THE DATA Block Start
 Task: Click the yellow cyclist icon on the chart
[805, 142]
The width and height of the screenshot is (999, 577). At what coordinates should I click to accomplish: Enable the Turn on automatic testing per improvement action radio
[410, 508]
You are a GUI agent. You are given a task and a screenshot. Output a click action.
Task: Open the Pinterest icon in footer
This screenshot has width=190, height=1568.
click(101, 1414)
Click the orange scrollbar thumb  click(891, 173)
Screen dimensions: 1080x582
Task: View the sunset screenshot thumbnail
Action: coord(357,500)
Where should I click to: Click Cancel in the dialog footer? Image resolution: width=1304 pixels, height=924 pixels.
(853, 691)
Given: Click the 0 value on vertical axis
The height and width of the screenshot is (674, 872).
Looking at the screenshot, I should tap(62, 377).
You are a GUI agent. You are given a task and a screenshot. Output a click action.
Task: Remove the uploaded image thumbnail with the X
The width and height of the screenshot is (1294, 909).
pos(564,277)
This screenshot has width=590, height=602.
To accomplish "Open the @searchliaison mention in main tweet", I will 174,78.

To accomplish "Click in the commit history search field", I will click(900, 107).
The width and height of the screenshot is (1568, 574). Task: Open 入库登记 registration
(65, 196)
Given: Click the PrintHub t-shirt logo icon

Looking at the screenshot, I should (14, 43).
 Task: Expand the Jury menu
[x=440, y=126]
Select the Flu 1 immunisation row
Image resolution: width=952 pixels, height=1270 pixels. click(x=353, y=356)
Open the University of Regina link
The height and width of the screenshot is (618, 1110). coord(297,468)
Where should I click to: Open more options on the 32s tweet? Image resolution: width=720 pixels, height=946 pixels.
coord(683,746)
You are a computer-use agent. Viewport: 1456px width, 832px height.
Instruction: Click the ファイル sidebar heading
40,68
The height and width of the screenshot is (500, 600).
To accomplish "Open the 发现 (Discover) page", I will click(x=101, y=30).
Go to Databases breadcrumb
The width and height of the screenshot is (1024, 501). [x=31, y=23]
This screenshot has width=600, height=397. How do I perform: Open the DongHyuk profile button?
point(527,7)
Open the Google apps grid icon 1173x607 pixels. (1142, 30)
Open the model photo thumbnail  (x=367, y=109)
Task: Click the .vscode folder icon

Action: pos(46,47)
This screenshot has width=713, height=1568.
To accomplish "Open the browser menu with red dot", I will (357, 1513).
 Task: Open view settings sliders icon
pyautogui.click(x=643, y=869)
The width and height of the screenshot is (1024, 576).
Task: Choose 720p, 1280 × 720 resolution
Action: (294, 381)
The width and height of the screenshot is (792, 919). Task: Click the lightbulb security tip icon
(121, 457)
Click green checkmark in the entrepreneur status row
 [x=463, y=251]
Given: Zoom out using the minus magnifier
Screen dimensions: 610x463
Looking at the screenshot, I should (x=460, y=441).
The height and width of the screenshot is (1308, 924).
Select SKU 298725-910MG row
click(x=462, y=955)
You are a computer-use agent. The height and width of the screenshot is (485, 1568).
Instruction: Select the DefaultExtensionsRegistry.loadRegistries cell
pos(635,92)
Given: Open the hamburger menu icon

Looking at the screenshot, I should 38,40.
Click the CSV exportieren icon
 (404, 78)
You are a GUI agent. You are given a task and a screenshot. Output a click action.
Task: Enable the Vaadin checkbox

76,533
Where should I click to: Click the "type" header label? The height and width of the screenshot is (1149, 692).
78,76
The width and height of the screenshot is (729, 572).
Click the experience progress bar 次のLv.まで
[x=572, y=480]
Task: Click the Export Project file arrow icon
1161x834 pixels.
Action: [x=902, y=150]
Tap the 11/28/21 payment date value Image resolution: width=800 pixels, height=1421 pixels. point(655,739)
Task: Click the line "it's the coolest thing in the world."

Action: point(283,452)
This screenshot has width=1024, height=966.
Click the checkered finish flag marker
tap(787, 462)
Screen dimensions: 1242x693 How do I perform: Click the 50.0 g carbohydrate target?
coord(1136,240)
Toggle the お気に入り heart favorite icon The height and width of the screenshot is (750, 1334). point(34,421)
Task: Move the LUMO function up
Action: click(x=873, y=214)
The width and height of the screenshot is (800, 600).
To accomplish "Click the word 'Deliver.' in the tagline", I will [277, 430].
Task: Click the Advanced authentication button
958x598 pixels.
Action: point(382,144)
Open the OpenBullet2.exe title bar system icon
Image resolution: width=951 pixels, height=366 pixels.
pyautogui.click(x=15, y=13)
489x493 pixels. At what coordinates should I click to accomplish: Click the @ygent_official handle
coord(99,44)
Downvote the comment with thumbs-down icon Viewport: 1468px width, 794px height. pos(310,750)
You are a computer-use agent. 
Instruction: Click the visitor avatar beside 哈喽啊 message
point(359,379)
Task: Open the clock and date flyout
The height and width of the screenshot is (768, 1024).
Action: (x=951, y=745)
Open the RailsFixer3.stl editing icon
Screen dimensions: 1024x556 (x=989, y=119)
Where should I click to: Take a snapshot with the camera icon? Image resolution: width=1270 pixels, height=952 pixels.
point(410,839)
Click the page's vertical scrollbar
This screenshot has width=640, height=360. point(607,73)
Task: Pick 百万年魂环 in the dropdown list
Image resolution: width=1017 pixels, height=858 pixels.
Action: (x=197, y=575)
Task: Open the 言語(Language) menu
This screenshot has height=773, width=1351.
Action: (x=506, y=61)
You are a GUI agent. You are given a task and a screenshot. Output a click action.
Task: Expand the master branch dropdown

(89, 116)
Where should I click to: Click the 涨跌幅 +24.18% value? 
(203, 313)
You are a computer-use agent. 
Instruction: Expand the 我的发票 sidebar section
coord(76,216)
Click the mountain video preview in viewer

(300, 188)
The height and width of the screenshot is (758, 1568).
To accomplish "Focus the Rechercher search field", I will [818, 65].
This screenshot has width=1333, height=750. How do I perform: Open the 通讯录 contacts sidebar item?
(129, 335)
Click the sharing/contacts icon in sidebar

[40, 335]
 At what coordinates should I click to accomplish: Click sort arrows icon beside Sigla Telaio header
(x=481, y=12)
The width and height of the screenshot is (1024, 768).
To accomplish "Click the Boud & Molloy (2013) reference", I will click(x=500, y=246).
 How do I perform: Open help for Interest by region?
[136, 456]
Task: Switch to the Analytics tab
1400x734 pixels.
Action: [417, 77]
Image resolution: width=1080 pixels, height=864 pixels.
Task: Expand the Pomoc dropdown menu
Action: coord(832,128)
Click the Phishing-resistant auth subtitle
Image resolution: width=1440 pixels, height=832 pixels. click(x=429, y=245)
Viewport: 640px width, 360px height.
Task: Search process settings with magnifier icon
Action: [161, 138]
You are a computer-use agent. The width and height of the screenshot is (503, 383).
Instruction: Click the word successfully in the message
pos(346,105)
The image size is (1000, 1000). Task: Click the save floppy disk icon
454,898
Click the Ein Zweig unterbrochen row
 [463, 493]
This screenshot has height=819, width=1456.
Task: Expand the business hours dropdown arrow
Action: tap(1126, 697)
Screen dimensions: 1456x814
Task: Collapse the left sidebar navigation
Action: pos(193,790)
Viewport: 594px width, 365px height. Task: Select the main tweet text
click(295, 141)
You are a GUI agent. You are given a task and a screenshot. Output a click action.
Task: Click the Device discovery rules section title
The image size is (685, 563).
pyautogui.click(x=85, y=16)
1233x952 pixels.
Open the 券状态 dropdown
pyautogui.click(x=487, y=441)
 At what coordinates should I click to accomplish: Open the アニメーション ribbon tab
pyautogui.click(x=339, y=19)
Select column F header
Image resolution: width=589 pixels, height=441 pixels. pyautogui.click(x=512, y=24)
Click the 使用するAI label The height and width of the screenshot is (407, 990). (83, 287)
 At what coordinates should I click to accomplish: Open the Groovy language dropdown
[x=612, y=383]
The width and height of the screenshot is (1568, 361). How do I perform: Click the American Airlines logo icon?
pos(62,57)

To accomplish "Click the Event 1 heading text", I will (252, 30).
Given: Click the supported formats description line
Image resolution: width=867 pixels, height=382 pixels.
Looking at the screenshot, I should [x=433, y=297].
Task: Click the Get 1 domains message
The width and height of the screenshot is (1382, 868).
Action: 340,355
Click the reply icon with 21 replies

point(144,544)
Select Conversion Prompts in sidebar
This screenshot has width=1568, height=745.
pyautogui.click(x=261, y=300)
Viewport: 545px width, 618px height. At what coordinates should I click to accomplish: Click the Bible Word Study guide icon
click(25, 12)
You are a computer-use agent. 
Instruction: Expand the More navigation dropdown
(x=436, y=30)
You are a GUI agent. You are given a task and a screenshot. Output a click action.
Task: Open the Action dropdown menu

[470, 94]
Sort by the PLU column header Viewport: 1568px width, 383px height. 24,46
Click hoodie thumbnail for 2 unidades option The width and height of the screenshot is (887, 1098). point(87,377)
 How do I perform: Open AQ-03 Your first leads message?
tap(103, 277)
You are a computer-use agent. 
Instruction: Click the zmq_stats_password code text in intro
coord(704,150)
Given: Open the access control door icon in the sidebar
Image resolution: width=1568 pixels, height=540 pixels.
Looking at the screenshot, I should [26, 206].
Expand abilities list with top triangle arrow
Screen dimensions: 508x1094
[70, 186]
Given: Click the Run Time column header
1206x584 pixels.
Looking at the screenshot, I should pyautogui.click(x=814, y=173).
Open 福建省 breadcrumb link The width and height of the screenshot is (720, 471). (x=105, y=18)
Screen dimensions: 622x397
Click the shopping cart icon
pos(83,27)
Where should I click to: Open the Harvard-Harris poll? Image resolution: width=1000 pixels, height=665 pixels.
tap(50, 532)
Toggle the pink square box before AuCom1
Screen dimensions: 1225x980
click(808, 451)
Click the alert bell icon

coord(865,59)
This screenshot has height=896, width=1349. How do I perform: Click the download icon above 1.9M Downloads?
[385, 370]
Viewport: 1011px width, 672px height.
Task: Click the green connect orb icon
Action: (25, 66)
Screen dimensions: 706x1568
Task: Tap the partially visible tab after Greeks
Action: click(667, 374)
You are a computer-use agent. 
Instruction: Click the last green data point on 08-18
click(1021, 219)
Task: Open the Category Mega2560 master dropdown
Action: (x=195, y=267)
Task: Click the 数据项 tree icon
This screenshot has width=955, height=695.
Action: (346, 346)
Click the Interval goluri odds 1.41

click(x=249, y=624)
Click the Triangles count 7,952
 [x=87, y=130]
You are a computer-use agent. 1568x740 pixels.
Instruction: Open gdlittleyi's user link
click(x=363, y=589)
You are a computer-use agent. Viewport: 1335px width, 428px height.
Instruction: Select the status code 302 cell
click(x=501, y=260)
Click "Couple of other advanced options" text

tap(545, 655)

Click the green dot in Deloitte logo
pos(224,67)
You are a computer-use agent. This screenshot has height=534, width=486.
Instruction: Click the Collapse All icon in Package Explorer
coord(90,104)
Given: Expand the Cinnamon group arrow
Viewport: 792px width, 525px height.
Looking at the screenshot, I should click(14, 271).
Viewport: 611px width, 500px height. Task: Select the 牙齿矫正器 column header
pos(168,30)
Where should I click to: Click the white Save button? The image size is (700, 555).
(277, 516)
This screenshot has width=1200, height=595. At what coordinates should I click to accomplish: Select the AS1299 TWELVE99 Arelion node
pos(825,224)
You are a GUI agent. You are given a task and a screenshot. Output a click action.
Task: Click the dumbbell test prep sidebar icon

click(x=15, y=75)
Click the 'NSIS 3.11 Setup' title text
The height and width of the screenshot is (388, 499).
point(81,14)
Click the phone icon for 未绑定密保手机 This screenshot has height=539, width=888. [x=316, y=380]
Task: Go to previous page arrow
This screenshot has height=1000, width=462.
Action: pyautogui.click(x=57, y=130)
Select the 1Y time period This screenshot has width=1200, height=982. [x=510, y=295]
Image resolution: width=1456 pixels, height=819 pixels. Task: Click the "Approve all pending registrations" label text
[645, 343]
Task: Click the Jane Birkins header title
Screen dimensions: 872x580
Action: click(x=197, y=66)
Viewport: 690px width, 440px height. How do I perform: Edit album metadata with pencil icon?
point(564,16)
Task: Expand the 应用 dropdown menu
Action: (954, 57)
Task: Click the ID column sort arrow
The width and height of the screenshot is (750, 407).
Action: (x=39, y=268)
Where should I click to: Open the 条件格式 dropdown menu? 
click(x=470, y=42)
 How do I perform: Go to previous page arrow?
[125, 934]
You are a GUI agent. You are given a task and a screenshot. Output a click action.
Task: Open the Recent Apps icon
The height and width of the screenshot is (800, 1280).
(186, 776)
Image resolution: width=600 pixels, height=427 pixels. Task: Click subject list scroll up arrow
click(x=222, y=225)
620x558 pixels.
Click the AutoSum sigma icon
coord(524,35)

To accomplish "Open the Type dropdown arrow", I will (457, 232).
THE DATA Block End
In the records above, some lines may contain the word "date"; copy every one of them.

* [RESPONSE]:
Tap the 11/28/21 payment date value Image resolution: width=800 pixels, height=1421 pixels. point(655,739)
Task: Open the clock and date flyout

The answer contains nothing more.